3 sticks unsalted butter, room temperature, plus more for pans 

1 cup boiling water 

3/4 cup unsweetened Dutch-process cocoa powder 

4 ounces bittersweet chocolate, chopped (3/4 cup) 

3 1/2 cups all-purpose flour 

1 teaspoon baking powder 

3/4 teaspoon baking soda 

1 1/2 teaspoons coarse salt 

2 cups packed light-brown sugar 

4 large eggs, room temperature 

2 teaspoons pure vanilla extract 

1 cup sour cream 

6 1/4 cups Chocolate Swiss Meringue Buttercream Frosting 

Preparation

Preheat oven to 325 degrees. Butter two 9-inch round cake pans. Line bottoms with parchment rounds; butter parchment. Stir together boiling water, cocoa, and chocolate in a bowl. Let cool 10 minutes. Whisk together flour, baking powder and soda, and salt in another bowl.

In a mixing bowl, beat butter with sugar on medium-high until fluffy, 2 to 3 minutes. Beat in eggs, one at a time, scraping down sides of bowl. Beat in vanilla, then chocolate mixture. Reduce speed to low; beat in flour mixture in two additions, alternating with sour cream, until just combined.

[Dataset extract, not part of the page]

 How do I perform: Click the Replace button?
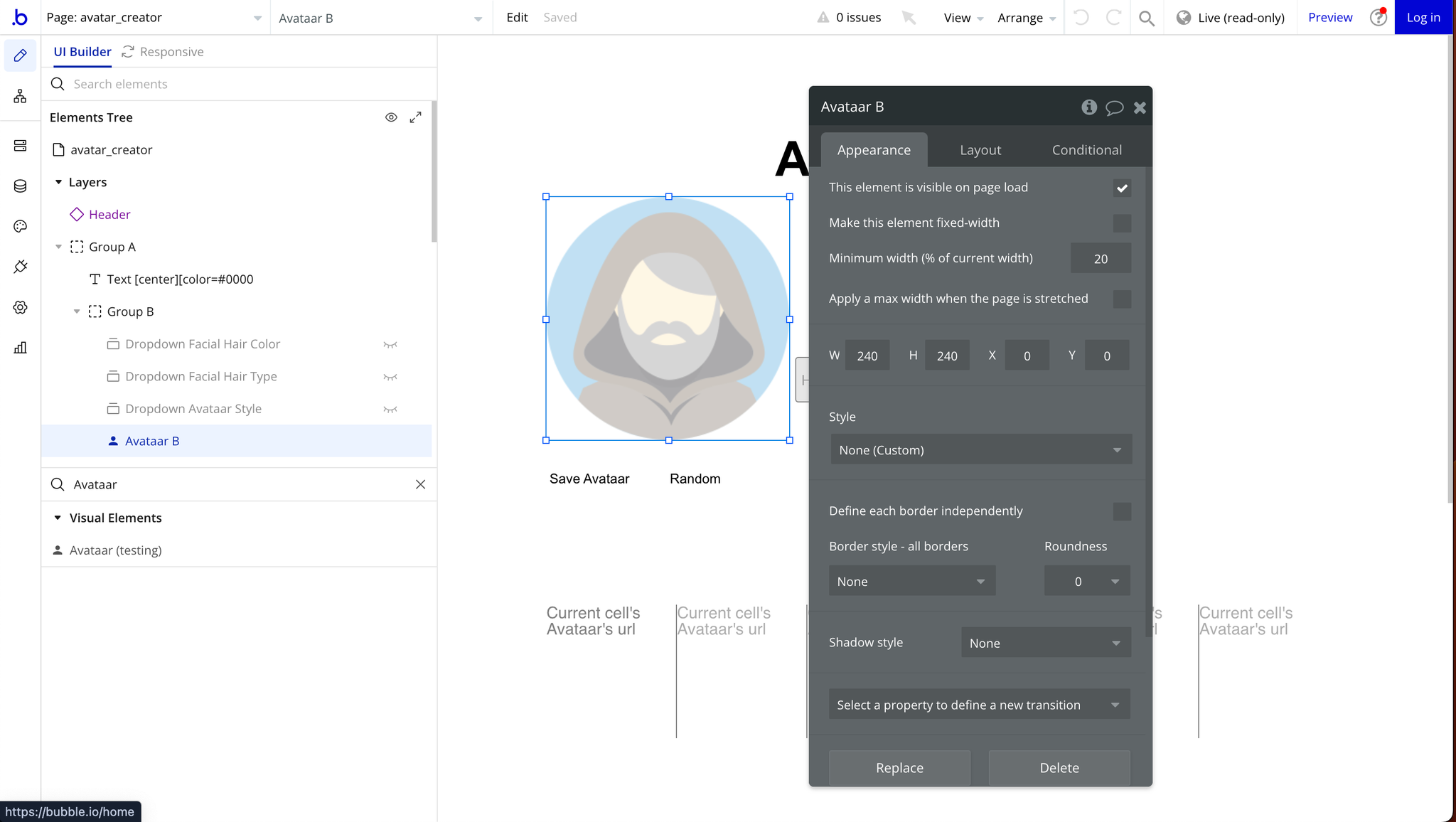[899, 768]
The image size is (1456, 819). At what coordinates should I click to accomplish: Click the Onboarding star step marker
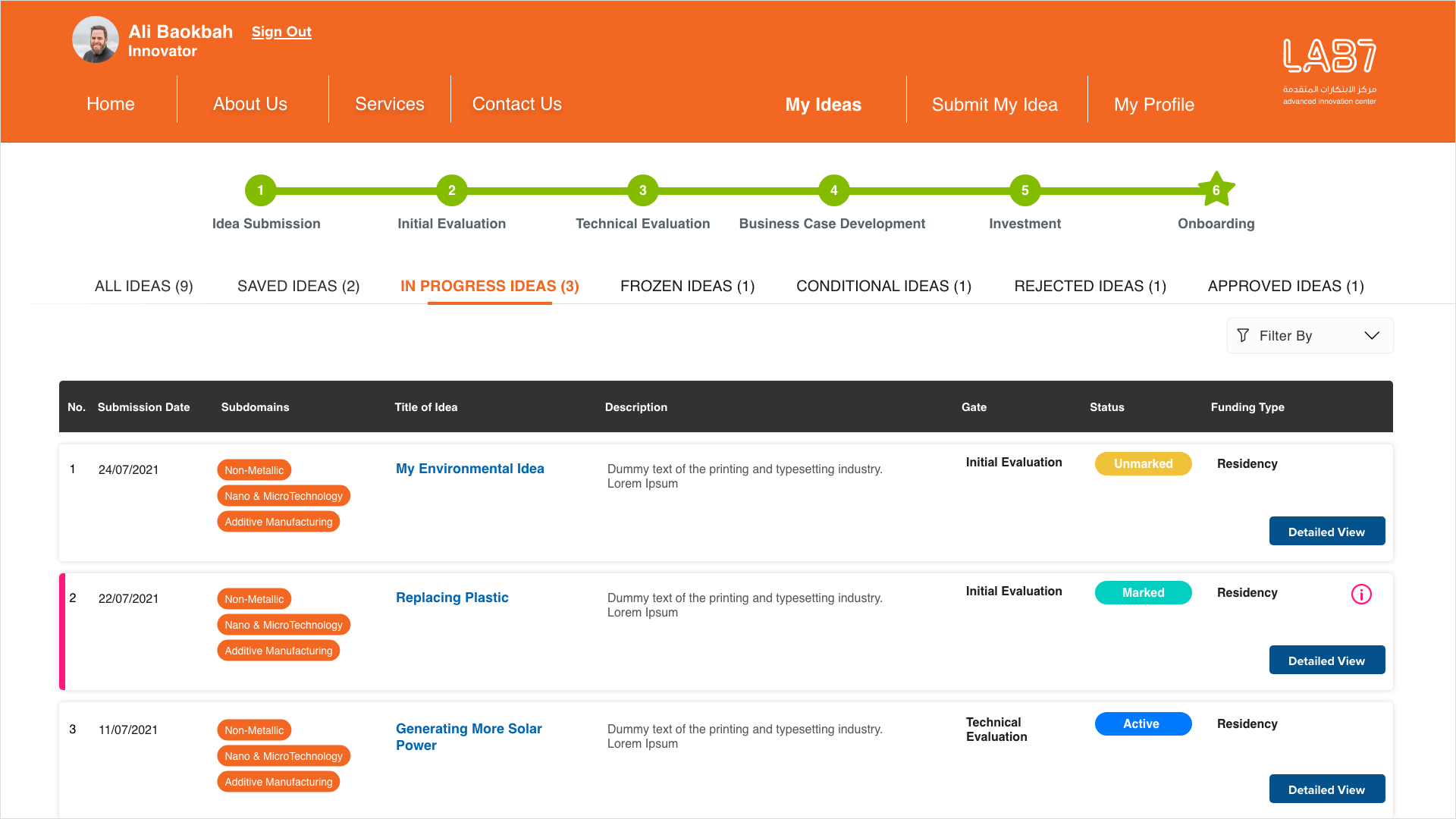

Divide batter evenly between prepared pans, smoothing tops with an offset spatula. Bake until a tester inserted in centers comes out with moist crumbs attached, 35 to 40 minutes.

Let cakes cool in pans on a wire rack 20 minutes. Turn out onto rack, top-sides up; let cool completely. With a serrated knife, trim tops of cakes so they’re level.

Line the edges of a cake stand or plate with strips of parchment. Place one cake layer on stand, trimmed-side up, and spread 1 1/2 cups buttercream evenly over top. Top with remaining cake layer, trimmed-side down.

Spread a thin layer of buttercream over top and sides. Refrigerate until firm, about 30 minutes (this ensures a crumb-free finish). Spread remaining frosting evenly over top and sides. Cake can be stored in refrigerator up to 1 day; bring to room temperature before serving.